Required work
Taking the line with "Refunds (150, 2444)" as the first and the line with "Deals (152, 76)" as the last, set down exactly every line in that range from the entries below, and no more.

*** Opening of Entries shown ***

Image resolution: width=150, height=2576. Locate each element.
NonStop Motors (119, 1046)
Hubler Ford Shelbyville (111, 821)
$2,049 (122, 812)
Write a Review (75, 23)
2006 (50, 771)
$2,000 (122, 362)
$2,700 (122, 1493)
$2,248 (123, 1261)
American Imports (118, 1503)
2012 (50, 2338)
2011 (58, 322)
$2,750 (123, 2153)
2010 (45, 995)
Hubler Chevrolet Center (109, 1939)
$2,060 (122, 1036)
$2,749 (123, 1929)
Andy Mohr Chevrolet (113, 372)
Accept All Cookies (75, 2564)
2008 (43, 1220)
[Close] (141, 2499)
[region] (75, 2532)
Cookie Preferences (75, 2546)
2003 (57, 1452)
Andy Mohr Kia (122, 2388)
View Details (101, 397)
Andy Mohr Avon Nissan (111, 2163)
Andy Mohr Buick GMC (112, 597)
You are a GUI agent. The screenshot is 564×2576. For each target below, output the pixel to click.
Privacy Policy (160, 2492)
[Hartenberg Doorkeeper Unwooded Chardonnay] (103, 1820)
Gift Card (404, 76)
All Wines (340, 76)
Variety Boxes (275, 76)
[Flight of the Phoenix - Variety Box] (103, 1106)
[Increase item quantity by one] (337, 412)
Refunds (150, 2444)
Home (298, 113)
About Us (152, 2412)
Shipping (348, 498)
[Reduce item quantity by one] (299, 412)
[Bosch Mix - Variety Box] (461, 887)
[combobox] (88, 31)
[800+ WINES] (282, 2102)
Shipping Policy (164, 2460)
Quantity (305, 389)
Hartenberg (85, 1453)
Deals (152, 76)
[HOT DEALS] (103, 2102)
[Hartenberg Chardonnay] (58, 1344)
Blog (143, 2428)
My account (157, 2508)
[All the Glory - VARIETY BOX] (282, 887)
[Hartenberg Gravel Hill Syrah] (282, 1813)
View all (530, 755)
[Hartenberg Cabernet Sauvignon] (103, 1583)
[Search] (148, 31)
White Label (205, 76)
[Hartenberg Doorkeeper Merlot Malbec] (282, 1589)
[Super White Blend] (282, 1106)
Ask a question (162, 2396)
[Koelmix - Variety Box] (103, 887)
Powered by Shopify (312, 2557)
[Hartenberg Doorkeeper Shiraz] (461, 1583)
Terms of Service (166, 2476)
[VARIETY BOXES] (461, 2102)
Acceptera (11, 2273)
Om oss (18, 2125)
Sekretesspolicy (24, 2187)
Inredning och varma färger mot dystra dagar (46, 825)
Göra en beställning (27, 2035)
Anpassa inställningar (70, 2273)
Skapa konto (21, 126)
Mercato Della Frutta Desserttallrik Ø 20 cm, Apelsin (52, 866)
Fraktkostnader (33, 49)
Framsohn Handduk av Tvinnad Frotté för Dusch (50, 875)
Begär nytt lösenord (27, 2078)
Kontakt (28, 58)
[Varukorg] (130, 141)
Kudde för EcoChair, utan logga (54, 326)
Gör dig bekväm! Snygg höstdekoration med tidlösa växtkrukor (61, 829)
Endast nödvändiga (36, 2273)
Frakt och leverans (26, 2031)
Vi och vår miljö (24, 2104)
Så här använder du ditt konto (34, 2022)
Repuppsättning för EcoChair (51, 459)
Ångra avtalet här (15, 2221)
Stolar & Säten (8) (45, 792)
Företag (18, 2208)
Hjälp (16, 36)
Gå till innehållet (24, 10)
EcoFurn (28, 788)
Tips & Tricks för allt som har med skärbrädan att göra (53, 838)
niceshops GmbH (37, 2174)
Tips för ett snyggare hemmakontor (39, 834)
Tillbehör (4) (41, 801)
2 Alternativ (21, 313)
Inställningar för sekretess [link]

*** Close of Entries shown ***

Output
Refunds (150, 2444)
Home (298, 113)
About Us (152, 2412)
Shipping (348, 498)
[Reduce item quantity by one] (299, 412)
[Bosch Mix - Variety Box] (461, 887)
[combobox] (88, 31)
[800+ WINES] (282, 2102)
Shipping Policy (164, 2460)
Quantity (305, 389)
Hartenberg (85, 1453)
Deals (152, 76)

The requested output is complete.